To the uninitiated, this might look like a tarted-up Polo with some vinyl graphics and a set of cool wheels. Some might even notice the roll cage and racing seats. But look closely and you soon realise that the rear is not normal.
The mid-engined Polo RX is what Volkswagen Motorsport calls its ‘winter project’. A group of young engineers essentially took a bone-stock base model Polo and cut a huge hole where the rear seats, spare wheel well and fuel tank lay. They then got themselves the front-end internal monocoque bits of yet another Polo, flipped it by 180 degree and welded it in. Suspension points, engine mounting points, suspension arms and both the strut towers, and even the steering rack were plonked in. So in place of rear seats, you now get Volkswagen’s banging four-cylinder, 1.8-litre, turbocharged engine, codenamed the EA888 – the same Audi-engineered one you get in a Polo GTI.
The 1.8-litre, turbocharged 4-cylinder engine makes 240hp and 345Nm of torque, and runs a race
But that was just the first step. They then had to go about strengthening the whole body so it could handle the torque, this calling for a highly complex roll cage. Other bits that were shifted around included the intercooler for the turbo mounted just behind the new firewall which is constructed between the cabin and new rear engine bay. The fuel tank (fuel cell), of course, moved to the front, while the cooling system still stayed up front.
Front-mounted fuel cell for better weight distribution.
The gearbox is a racing unit made by a company called 3MO, and it’s the same sequential 6-speed one used in the Ameo Cup race cars. The front brakes aren’t stock either. In fact, while the rear brakes on this car are in essence the front brakes of a Polo GTI, the front brakes are from a Golf R
and they are, well, HUGE!
....
▸ **Task 1**:
Can you duplicate the part of the mid-engined Polo RX article between "To the uninitiated, this" and "is not normal.", inclusive?
▸ **Task 2**:
How would the article on the mid-engined Polo RX go on from the point where it stops?

▸ **Pointing records for text and elements**:
....
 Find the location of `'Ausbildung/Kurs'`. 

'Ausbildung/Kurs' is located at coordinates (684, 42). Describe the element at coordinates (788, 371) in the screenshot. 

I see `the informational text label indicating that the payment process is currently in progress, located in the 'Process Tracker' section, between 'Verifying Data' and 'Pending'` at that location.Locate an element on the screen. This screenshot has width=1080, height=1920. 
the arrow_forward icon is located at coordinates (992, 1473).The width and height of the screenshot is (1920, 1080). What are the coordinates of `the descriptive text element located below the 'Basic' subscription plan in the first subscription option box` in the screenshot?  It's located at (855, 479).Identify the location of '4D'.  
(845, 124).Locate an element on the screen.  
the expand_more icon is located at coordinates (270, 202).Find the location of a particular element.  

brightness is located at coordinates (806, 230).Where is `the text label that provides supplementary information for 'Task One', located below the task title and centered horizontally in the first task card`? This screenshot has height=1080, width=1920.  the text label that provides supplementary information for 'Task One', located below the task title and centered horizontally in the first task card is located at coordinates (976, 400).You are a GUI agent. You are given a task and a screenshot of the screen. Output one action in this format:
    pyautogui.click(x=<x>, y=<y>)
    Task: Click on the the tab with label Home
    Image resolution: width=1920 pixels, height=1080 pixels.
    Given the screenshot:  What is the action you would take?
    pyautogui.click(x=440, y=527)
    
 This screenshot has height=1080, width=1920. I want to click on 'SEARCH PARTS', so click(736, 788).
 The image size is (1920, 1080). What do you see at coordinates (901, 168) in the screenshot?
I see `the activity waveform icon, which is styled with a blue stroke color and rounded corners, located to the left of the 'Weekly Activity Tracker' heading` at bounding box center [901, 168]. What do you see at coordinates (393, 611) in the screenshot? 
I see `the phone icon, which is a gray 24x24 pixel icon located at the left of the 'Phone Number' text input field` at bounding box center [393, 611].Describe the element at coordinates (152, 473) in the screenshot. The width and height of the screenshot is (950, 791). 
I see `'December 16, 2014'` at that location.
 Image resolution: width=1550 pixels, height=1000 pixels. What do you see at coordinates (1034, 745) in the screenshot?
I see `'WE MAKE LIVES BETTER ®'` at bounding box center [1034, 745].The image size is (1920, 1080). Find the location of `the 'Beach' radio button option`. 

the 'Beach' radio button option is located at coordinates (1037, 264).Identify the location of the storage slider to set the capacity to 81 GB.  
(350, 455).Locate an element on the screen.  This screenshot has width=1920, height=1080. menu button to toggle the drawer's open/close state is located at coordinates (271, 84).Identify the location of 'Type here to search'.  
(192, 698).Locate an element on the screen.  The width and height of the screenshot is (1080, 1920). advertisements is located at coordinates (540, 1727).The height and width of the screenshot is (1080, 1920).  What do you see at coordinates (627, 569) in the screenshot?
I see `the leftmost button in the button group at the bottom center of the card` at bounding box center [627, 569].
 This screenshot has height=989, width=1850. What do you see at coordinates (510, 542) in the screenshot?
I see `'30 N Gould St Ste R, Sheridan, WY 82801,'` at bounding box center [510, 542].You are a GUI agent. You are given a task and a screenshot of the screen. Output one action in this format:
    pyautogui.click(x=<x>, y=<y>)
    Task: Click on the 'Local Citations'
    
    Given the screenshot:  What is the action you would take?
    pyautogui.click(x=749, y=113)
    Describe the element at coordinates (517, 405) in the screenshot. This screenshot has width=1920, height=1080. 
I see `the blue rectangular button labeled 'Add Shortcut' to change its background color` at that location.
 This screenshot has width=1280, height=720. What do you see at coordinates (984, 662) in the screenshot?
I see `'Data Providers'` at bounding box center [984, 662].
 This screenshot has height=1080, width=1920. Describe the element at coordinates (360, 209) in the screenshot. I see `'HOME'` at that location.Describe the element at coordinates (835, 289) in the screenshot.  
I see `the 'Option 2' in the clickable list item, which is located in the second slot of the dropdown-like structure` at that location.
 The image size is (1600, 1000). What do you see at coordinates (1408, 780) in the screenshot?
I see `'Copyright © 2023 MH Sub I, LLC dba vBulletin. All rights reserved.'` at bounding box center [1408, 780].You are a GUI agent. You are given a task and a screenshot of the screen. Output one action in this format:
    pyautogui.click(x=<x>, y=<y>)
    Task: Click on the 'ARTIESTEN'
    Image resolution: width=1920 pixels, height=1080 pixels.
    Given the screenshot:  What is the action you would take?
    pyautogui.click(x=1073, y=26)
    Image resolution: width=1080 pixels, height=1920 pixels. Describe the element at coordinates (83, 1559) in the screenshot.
....
▸ **Expected answer 1**:
To the uninitiated, this might look like a tarted-up Polo with some vinyl graphics and a set of cool wheels. Some might even notice the roll cage and racing seats. But look closely and you soon realise that the rear is not normal.

▸ **Expected answer 2**:
So let’s talk numbers. The engine makes about 240hp and 345Nm of torque. The turbo makes about 17.5 PSI of boost and the car weighs just 1,100kg, giving it a power-to-weight ratio of about 218 horsepower per tonne. And as with the race cars, this Polo RX too is controlled by a MoTec standalone ECU.
To start the Polo RX, you don’t simply turn a key; you follow a long-winded sequence. First you press the main power button that turns on the high-pressure fuel pumps, then the ignition button and finally the start button, and it comes to life with an angry growl and hiss. Engage the clutch (which you need only to get moving in first gear, to bring the car to a halt or to reverse), pull on that right-hand paddle, and the shifter actuators engage the gearbox with a solid “thunk”.
The MRF ZLO racing slicks are mounted on 17-inch forged wheels made by Wheels India and weigh only 6.5kg.
Out on the Madras Motor Race Track (MMRT), you get absurd levels of acceleration and grip from the MRF ZLO slick tyres. The wheels are about 30 percent lighter and over 50 percent stronger than the Team Dynamics wheels Volkswagen Motorsport has been using so far.
Get to a corner and this Polo WILL demand your respect. While the Ameo Cup race car can be chucked into a corner slightly shabbily, the Polo RX’s rear-biased 45:55 weight distribution and short wheelbase mean you need to be neat and deliberate with the rear end. It must be in absolute sync with what that front end is doing. If you grab it by the scruff of its neck and hurl it around, the car will snap into oversteer – yes, even with those massive slicks in the rear.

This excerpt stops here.